We have entered Lent.
To me, this season of Lent feels particularly poignant, probably because of spending the past year navigating the pandemic personally and as the leader of two related communities—the church of St. Matthew’s-NoHo and the non-profit NoHo Home Alliance. Spiritually and emotionally, entering Lent feels to me like I have entered into a safe harbor. Lent, with its familiar rituals of ash and confession and prayer and self-discipline, offers a sense of normalcy: despite the pandemic, Lent happens like it does every year. But it isn’t simply the normalcy and annual repetition of Lent that provides me comfort. It is the feeling that with Lent I can fall more deeply and more intimately into God’s embrace. Like a tired child falls into their mother’s arms and finally sleeps. I am feeling myself more ready this year to turn all the struggles and weariness over to God, saying carry me for a little while. Let me sleep in your love and care for a little while. Let me confess my sins and then rest in your forgiveness for a little while. Rest. Love. Lent. Four-letter words we need right now.

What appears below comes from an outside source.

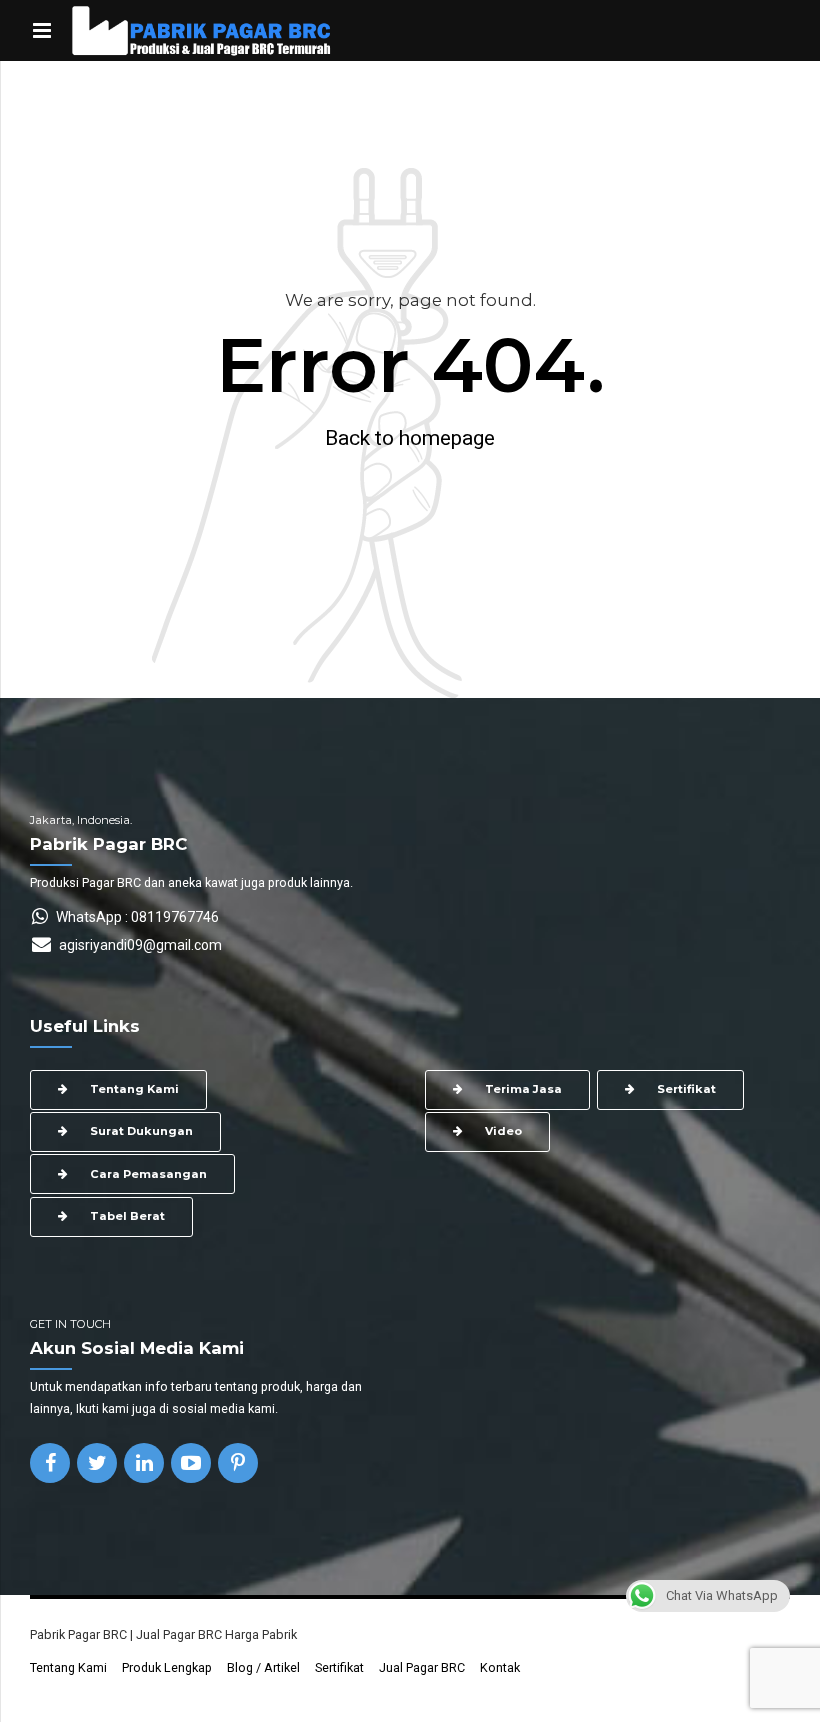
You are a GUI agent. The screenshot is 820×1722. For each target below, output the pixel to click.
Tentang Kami (68, 1667)
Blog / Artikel (263, 1667)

We have entered Lent. The journey has begun! I hope that you will join me in using these 40 days and Sundays to reinvigorate your traditional spiritual disciplines of prayer and fasting, as well as explore new ones, like those suggested in our Lenten Calendar for our theme: God’s Vision of Equity.
Lent is at once deeply personal and deeply public. That is, we do not just confess our personal and private sins—forgive me, God, for eating too much chocolate during the pandemic; forgive me for snapping at the dog when he wakes me up at 4:45am. We call on our all-powerful God to pour out God’s boundless forgiveness as well on the most destructive social sins---inequity and the exclusion of children of God on the basis of race or economic status, sexual identity, physical or mental abilities.
God’s grace, God’s love is so great, we can in fact cast even the heaviest of our burdens, the heaviest of our sins into God’s care and restoration. That is the power and beauty of Lent.
We have entered Lent. May we explore this powerful spiritual dwelling place fully for the sake of ourselves and the world God made and loves.